Seven Ancient Wonders - Matthew Reilly [85]
He peered out the window.
To see Pooh Bear staring back at him, level with him, only a few feet away. . .
. . . standing on the open top deck of a double-decker bus!
Only one thing stands between the Louvre and the River Seine: a thin strip of road called the Quai des Tuileries. It is a long riverside roadway that follows the course of the river, variously rising and falling—rising up to bridges and dipping down into tunnels and underpasses.
It was on this road that Pooh Bear’s recently-stolen double-decker bus now stood, parked alongside the Palais du Louvre. It was one of those bright red open-topped double-deckers that drive tourists around Paris, London and New York, allowing them to look up and around with ease.
‘Well! What are you waiting for!’ Pooh Bear yelled. ‘Come on!’
‘Right!’
West threw Lily across first, then pushed Big Ears with the Piece in his backpack, before finally jumping from the First Floor window onto the double-decker bus—just as the onrushing guards in the hallway started firing at him.
A second after his feet hit the open top deck of the bus, Stretch, in the driver’s seat, hit the gas and the bus took off and the chase began.
The big red double-decker bus rocked precariously as Stretch threw it through the midday Paris traffic at speeds it was never meant to reach.
Police sirens could be heard in the distance.

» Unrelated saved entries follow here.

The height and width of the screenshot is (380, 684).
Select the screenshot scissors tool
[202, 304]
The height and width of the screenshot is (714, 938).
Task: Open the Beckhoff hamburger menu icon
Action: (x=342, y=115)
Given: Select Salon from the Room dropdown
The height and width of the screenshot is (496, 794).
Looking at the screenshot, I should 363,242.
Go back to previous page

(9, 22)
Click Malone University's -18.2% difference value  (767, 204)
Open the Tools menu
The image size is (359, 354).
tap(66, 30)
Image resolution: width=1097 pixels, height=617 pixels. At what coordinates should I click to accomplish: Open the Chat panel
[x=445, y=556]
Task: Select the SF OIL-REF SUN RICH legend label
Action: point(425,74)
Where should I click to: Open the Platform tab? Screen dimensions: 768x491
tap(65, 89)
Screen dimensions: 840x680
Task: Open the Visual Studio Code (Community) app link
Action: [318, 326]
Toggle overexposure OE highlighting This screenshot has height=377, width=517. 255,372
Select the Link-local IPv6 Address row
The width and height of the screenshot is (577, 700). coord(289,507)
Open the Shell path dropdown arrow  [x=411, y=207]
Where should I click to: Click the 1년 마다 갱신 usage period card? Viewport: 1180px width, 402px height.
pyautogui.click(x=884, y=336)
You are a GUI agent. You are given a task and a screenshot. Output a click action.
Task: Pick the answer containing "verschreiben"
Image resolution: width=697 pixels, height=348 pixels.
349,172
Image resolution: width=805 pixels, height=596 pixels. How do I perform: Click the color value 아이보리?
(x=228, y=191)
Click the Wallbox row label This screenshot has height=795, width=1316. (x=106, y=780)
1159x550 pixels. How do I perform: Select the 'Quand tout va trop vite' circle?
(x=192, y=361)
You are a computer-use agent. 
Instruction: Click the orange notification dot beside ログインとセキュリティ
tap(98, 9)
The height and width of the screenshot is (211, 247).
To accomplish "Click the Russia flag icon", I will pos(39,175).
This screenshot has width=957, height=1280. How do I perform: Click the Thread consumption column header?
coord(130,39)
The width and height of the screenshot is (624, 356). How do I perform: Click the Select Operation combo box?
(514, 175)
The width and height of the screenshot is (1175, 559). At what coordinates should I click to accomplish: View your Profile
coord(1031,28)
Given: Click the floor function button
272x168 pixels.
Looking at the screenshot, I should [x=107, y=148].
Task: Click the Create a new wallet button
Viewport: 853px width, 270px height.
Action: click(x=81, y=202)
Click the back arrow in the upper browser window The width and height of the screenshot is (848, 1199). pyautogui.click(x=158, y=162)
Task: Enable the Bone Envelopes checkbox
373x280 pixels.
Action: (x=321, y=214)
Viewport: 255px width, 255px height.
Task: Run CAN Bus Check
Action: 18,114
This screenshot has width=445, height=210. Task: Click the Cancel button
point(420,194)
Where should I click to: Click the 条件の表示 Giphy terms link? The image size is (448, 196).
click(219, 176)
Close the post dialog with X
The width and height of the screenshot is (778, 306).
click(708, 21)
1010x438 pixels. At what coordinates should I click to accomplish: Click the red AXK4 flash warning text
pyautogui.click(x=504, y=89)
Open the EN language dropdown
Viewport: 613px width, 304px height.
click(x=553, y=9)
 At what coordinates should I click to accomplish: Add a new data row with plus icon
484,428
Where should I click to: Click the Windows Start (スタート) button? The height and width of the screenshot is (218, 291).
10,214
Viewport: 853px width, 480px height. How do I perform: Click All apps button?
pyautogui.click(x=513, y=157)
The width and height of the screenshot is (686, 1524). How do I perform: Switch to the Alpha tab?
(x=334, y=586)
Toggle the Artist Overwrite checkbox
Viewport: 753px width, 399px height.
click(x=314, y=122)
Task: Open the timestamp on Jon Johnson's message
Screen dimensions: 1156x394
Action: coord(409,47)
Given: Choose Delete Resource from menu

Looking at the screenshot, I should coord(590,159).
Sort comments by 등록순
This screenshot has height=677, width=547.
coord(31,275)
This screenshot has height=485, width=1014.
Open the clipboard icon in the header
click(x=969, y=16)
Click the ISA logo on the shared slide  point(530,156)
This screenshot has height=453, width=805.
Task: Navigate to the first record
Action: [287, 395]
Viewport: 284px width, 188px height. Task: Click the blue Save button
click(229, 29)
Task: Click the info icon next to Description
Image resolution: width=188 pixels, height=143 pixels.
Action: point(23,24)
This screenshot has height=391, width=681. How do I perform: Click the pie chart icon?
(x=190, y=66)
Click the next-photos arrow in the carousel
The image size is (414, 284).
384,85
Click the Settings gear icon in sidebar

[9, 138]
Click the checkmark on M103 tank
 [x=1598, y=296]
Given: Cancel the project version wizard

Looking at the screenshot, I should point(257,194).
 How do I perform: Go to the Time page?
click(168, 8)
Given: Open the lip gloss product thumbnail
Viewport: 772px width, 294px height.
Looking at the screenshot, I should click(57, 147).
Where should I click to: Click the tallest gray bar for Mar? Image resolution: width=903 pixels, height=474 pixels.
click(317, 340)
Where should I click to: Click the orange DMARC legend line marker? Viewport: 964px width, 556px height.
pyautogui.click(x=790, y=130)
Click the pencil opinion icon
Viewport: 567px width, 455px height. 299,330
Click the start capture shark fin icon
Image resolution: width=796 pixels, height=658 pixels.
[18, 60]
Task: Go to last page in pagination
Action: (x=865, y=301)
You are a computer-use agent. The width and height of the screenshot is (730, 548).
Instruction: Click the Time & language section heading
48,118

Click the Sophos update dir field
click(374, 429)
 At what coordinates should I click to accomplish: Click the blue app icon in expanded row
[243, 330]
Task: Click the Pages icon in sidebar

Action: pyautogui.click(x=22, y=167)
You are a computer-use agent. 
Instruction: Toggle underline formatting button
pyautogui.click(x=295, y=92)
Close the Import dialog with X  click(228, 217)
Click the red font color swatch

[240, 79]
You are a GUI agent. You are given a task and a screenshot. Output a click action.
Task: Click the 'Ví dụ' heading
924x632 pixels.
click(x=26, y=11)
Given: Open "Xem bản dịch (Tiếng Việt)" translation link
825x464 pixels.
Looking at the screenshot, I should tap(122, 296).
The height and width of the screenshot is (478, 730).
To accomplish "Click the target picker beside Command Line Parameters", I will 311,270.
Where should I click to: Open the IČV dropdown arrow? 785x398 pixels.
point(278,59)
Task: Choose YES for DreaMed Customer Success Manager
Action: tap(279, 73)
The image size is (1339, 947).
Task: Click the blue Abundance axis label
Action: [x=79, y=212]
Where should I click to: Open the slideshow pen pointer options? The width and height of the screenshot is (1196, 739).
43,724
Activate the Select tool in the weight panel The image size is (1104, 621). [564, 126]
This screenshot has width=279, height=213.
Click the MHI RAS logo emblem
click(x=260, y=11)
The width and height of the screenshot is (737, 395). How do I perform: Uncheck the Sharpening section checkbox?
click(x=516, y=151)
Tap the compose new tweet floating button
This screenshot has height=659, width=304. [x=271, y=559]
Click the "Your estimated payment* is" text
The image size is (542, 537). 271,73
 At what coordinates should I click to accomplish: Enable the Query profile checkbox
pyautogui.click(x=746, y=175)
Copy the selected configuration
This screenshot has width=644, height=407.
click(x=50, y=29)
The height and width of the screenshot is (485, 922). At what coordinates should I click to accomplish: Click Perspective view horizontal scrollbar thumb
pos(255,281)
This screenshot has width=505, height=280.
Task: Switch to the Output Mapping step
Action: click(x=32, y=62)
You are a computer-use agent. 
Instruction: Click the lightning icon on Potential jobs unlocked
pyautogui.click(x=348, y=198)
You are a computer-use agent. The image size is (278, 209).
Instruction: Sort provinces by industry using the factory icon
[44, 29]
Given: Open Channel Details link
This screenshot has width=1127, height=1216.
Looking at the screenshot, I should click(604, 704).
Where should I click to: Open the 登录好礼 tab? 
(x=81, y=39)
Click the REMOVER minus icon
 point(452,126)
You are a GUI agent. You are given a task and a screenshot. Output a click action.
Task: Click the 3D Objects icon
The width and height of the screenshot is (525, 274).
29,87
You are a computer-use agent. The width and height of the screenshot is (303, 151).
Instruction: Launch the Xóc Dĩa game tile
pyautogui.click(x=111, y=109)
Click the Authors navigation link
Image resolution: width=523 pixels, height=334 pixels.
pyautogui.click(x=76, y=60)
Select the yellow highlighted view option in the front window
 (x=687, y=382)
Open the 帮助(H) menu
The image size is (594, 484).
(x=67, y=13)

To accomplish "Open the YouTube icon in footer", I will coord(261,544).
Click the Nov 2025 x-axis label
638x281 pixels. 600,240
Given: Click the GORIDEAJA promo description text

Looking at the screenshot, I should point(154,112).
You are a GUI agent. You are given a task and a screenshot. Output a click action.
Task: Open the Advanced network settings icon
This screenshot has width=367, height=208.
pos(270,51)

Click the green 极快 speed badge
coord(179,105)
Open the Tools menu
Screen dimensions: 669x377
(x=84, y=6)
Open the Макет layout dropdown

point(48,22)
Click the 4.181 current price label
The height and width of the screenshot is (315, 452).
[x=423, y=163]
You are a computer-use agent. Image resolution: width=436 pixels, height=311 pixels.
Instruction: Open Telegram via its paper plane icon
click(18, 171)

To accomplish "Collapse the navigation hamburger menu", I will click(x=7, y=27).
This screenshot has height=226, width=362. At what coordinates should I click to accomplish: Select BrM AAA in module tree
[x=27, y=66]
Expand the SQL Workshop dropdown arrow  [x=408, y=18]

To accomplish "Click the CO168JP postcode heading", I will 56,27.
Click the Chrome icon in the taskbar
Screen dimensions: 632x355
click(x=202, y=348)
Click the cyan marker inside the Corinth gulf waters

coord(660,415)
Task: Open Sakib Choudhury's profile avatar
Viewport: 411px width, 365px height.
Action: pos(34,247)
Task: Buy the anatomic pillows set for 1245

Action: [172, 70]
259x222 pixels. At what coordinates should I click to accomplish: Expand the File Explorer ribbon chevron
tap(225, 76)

‘Go left and left again!’ West yelled down. ‘Back around the Louvre! Back to the Obelisk!’
The bus took the bends fast, and West came down to look over Stretch’s shoulder.
‘When we get there, what then?’ Stretch asked.
West peered forward—and saw the Obelisk appear beyond the rushing line of trees to their left, its base still shrouded by scaffolding.
‘I want you to ram into the scaffolding.’
The double-decker bus screamed onto the Place de la Concorde, almost tipping over with its speed.
The guards at the scaffolding surrounding the Obelisk realised just in time what it was going to do and leapt out of the way, diving clear a moment before the bus slammed into the near corner of the scaffold structure and obliterated a whole chunk of it.
The bus shuddered to a halt—
—and the tiny figure of Jack West could be seen leaping from its open top deck onto the second level of the scaffolding with some rope looped over his shoulder and climbing gear in his hands.
Up the scaffolding West ran, until he came to the topmost level and saw the Obelisk itself.
The size of a bell tower, it was totally covered in deeply-engraved hieroglyphics. It soared into the sky high above him.
The hieroglyphs were large and carved in horizontal lines— approximately three glyphs to a line, depicting pharaonic cartouches, images of Osiris, and animals: falcons, wasps and in the second line from the very top, owls.
Using the deeply-carved hieroglyphs as hand- and footholds, West clambered up the ancient Obelisk like a child scampering up a tall tree.
Stretch’s voice exploded through his earpiece. ‘West! I’ve got a visual on six police cars approaching fast along the Champs-Élysées!’
‘How far away?’
‘About 90 seconds, if that . . .’
‘Keep me posted. Although somehow I think we’re going to have more to worry about than the Paris cops.’
West scaled the great stone needle quickly, climbing higher and higher, until even the big red bus looked tiny beneath him.
He came to the top, more than seventy feet above the ground. The Sun reflecting off the golden pyramidion at its peak was blinding.
He recalled the quote from Hessler’s notebook:
THREAD THE POWER OF RA THROUGH THE EYES OF
GREAT RAMESES’S TOWERING NEEDLES,
FROM THE SECOND OWL ON THE FIRST
TO THE THIRD ON THE SECOND . . .
. . . WHEREBY ISKENDER’S FINAL RESTING PLACE WILL BE REVEALED.
‘The third owl on the second obelisk,’ he said aloud.
Sure enough, on the second line of this obelisk—the second obelisk from Luxor—there were three carved owls standing side-by-side.
And near the head of the third one was a small circle depicting the Sun.